L’église catholique philippine menace le président d’excommunication. Mais les bénéfices de la croissance seront perdus sans contrôle des naissances.

Les Philippines comptaient 28 millions d’habitants en 1960. Elles ont franchi le cap des 80 millions en 2003 et atteindront dans quelques années les cent millions. La Thaïlande – une quarantaine de millions d’habitants dans les années 60 – n’en abrite que 65 millions aujourd’hui à la suite d’une efficace campagne de contrôle des naissances.
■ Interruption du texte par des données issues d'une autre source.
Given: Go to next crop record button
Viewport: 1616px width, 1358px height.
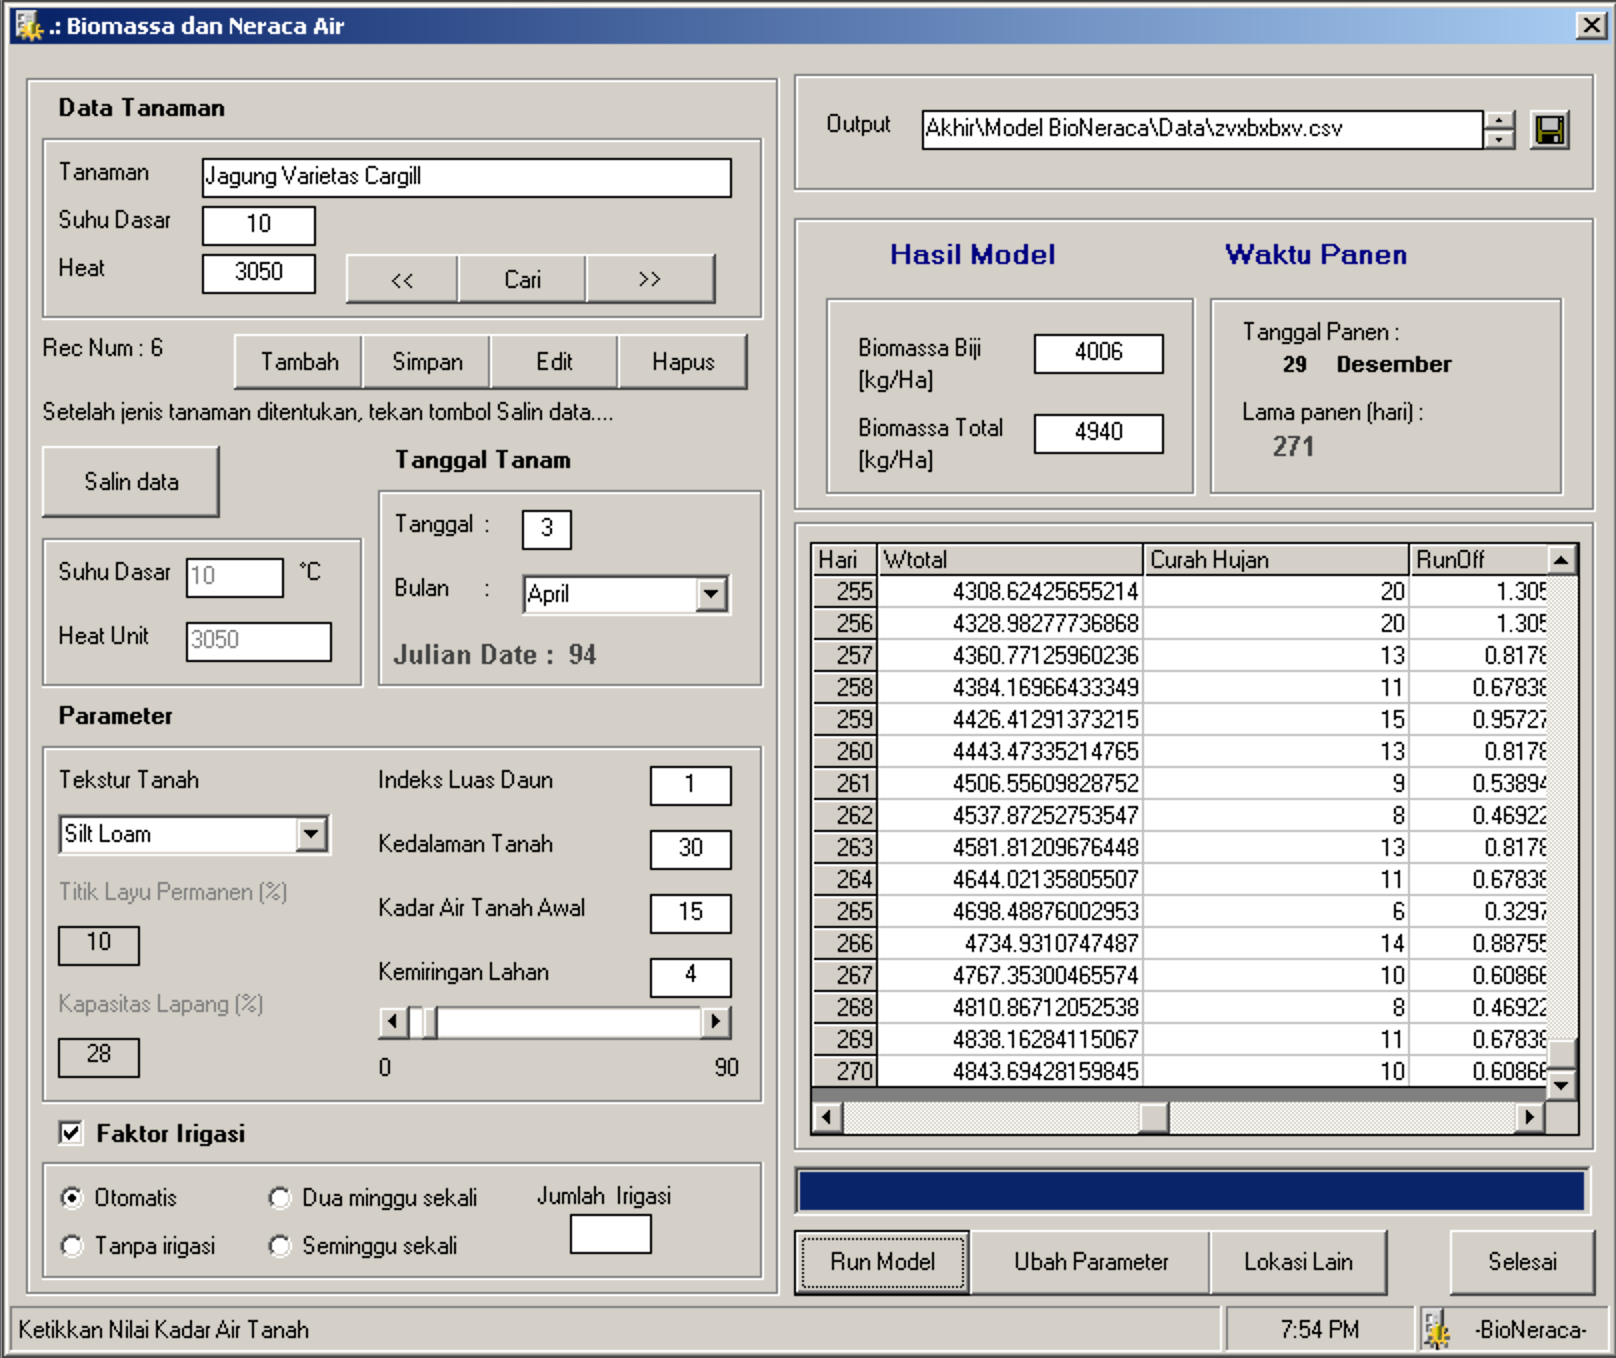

Le Vietnam (près de 90 millions d’habitants de nos jours) est parvenu lui aussi à contrôler les naissances et, selon les projections, entrera même dans une phase de vieillissement en 2017 avec 10% de plus de 60 ans (alors que la moitié de sa population avait 25 ans et moins en 1975).

Depuis quinze ans, à Manille, la Conférence des évêques bloque un projet de loi sur les droits de reproduction qui introduit l’accès universel pour les femmes au contrôle des naissances. 85% des Philippins sont chrétiens, dans leur immense majorité des catholiques dont la moitié vont à la messe chaque semaine. La puissante hiérarchie catholique avait surveillé de très près le président Fidel Ramos (1992-1998), de confession protestante. Elle se méfie aujourd’hui du président Noynoy Aquino, certes catholique mais qui s’est prononcé pour le contrôle des naissances dans sa campagne électorale en 2010.

Noynoy relance son projet, placé un temps dans un placard, en projetant des crédits alloués aux services publics de santé sous forme de crédits à des «fournitures» liées à la planification familiale et destinées à être distribuées à travers l’archipel. Les temps lui sont favorables : l’économie redémarre ; la corruption marque le pas ; les grands projets de développement sont votés. En outre, plus du tiers des Philippines pratiquent déjà la contraception (pilule, stérilet, préservatif, dont l’Eglise condamne la distribution). La lutte s’annonce ardue et de longue haleine.